StarRocks speaks the MySQL wire protocol, so it is reached through the FE query port (9030 by default), not the HTTP port.

Example with TLS:

plaintext
starrocks://<username>:<password>@<host>:<port>/<database>?ssl=true

Table naming

StarRocks organizes tables as catalog.database.table. You can specify a source table in any of these forms:

plaintext
table                       # uses the default catalog and database from the URI
database.table              # uses the default catalog from the URI; database overrides the URI default
catalog.database.table      # fully qualified; overrides the URI defaults entirely

The table name always takes priority over the catalog/database defaults from the URI.
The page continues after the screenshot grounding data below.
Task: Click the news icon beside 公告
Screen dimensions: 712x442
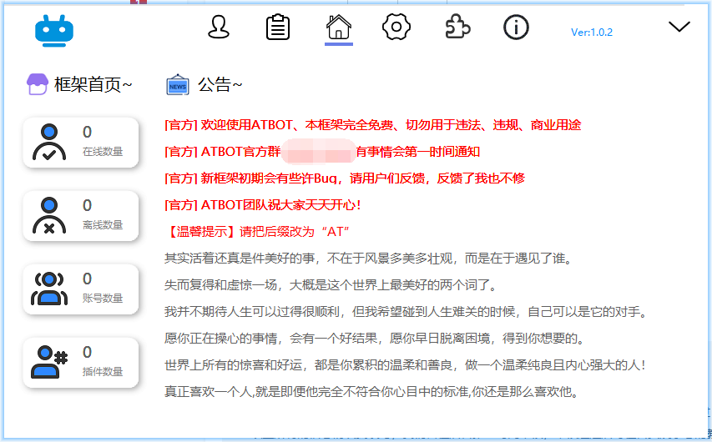Action: [x=177, y=84]
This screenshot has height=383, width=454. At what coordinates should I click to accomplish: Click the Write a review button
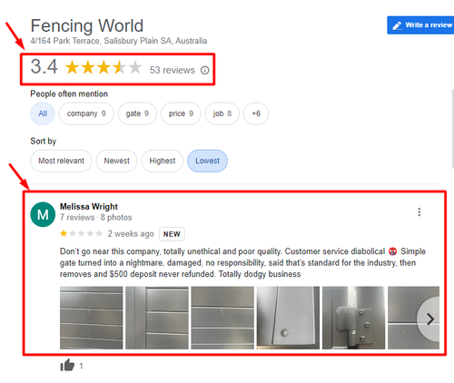(420, 25)
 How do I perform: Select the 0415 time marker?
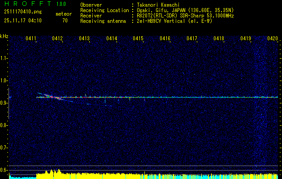click(x=138, y=39)
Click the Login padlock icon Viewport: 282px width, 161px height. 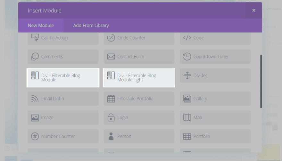[111, 117]
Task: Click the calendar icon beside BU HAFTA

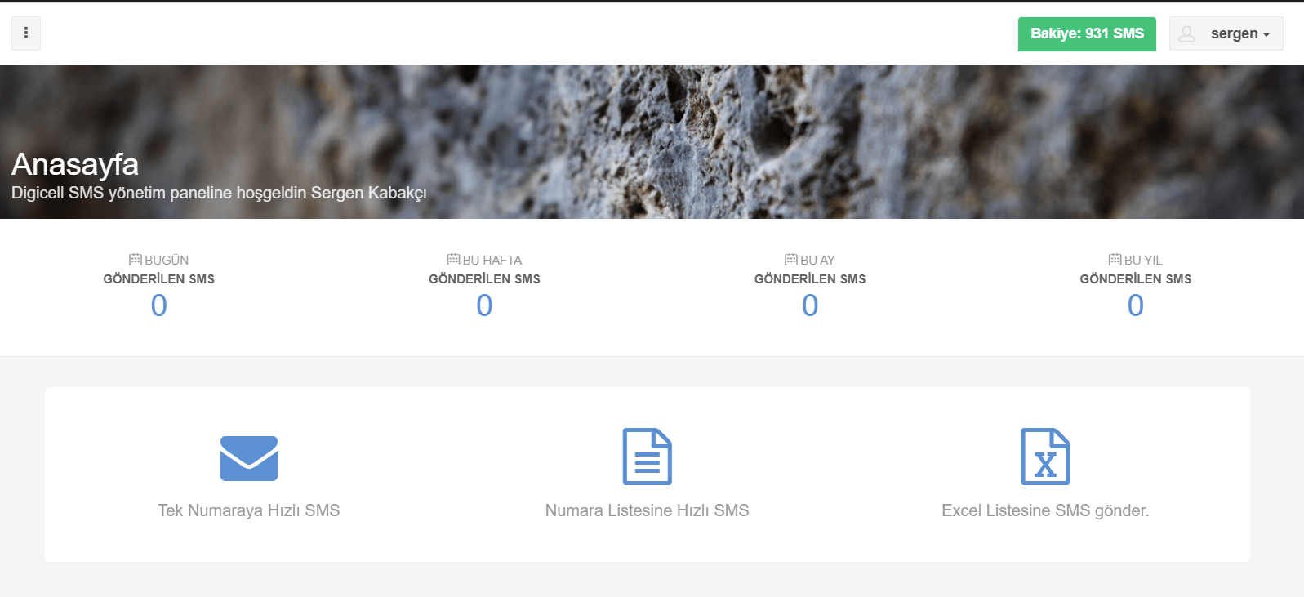Action: pos(453,260)
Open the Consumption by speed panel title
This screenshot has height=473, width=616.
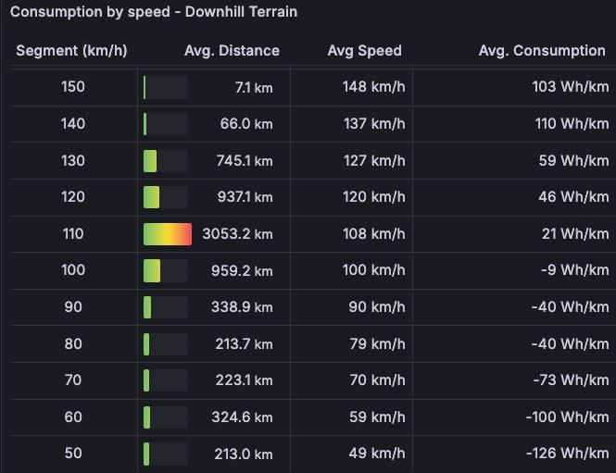(154, 12)
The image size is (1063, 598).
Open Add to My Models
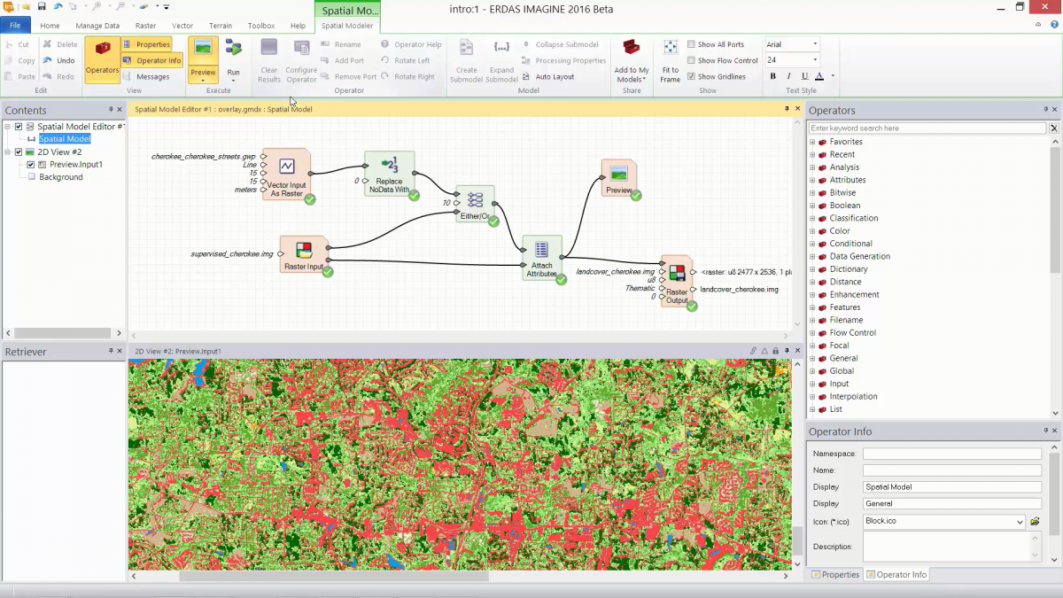(x=630, y=59)
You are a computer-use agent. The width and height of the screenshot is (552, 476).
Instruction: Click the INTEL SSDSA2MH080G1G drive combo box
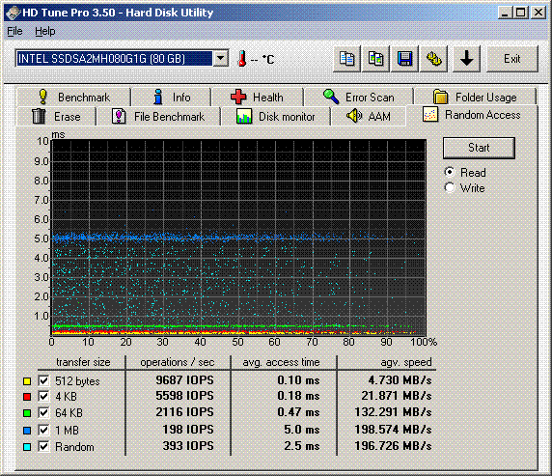point(123,58)
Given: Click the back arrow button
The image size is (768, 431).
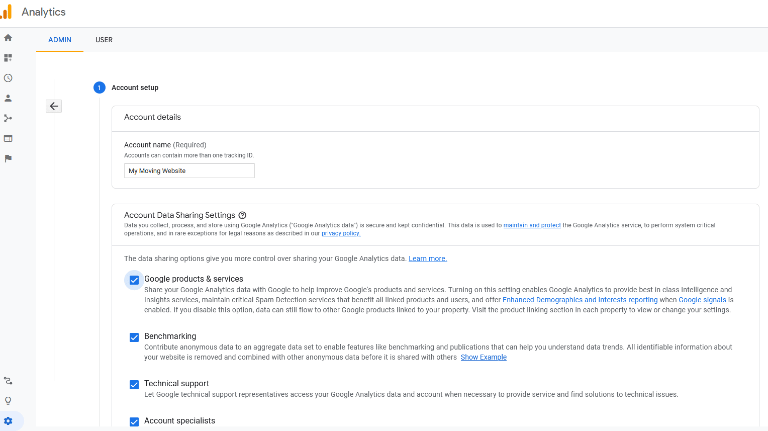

  • default_catalog is StarRocks' built-in internal storage.
  • Any other catalog name refers to an external catalog you have created in StarRocks (Iceberg, Hudi, Hive, Delta Lake, JDBC, ...).

Examples

Read an internal table into DuckDB

bash
ingestr ingest \
    --source-uri 'starrocks://root:pass@localhost:9030/analytics' \
    --source-table 'analytics.events' \
    --dest-uri 'duckdb:///output.db' \
    --dest-table 'main.events'

Read an Iceberg table via an external catalog

Given an Iceberg catalog named iceberg_catalog configured in StarRocks:

bash
ingestr ingest \
    --source-uri 'starrocks://root:pass@localhost:9030/analytics' \
    --source-table 'iceberg_catalog.lakehouse.trips' \
    --dest-uri 'postgresql://user:pass@localhost:5432/warehouse' \
    --dest-table 'public.trips'

Read a Hudi table via an external catalog

bash
ingestr ingest \
    --source-uri 'starrocks://root:pass@localhost:9030/analytics' \
    --source-table 'hudi_catalog.lakehouse.payments' \
    --dest-uri 'bigquery://my-project/analytics' \
    --dest-table 'analytics.payments'

Set the default database in the URI

With a single path segment, unqualified table names resolve against that database in the internal catalog. Here events resolves to default_catalog.analytics.events:

bash
ingestr ingest \
    --source-uri 'starrocks://root:pass@localhost:9030/analytics' \
    --source-table 'events' \
    --dest-uri 'duckdb:///output.db' \
    --dest-table 'main.events'

Set the default catalog and database in the URI

With two path segments (/<catalog>/<database>), unqualified table names resolve against that external catalog — useful when reading many tables from one lakehouse catalog. Here trips resolves to iceberg_catalog.lakehouse.trips:

bash
ingestr ingest \
    --source-uri 'starrocks://root:pass@localhost:9030/iceberg_catalog/lakehouse' \
    --source-table 'trips' \
    --dest-uri 'duckdb:///output.db' \
    --dest-table 'main.trips'

The URI path only provides defaults for the parts the table name omits. A database.table source table overrides the URI's default database; a catalog.database.table source table overrides both the default catalog and database.

Incremental loading

StarRocks supports incremental loads. Provide an incremental key column (e.g. an event timestamp) together with --interval-start/--interval-end so each run only pulls rows in that window, and use merge with a primary key to upsert them:

bash
ingestr ingest \
    --source-uri 'starrocks://root:pass@localhost:9030/analytics' \
    --source-table 'analytics.events' \
    --dest-uri 'duckdb:///output.db' \
    --dest-table 'main.events' \
    --incremental-strategy merge \
    --incremental-key updated_at \
    --primary-key id \
    --interval-start 2024-01-01 \
    --interval-end 2024-02-01

The interval flags are optional. If you omit them, ingestr reads all rows and merge upserts them on the primary key — an idempotent full refresh rather than a windowed incremental pull.

Custom queries

You can read the result of an arbitrary SQL query instead of a table. See Custom Queries for details.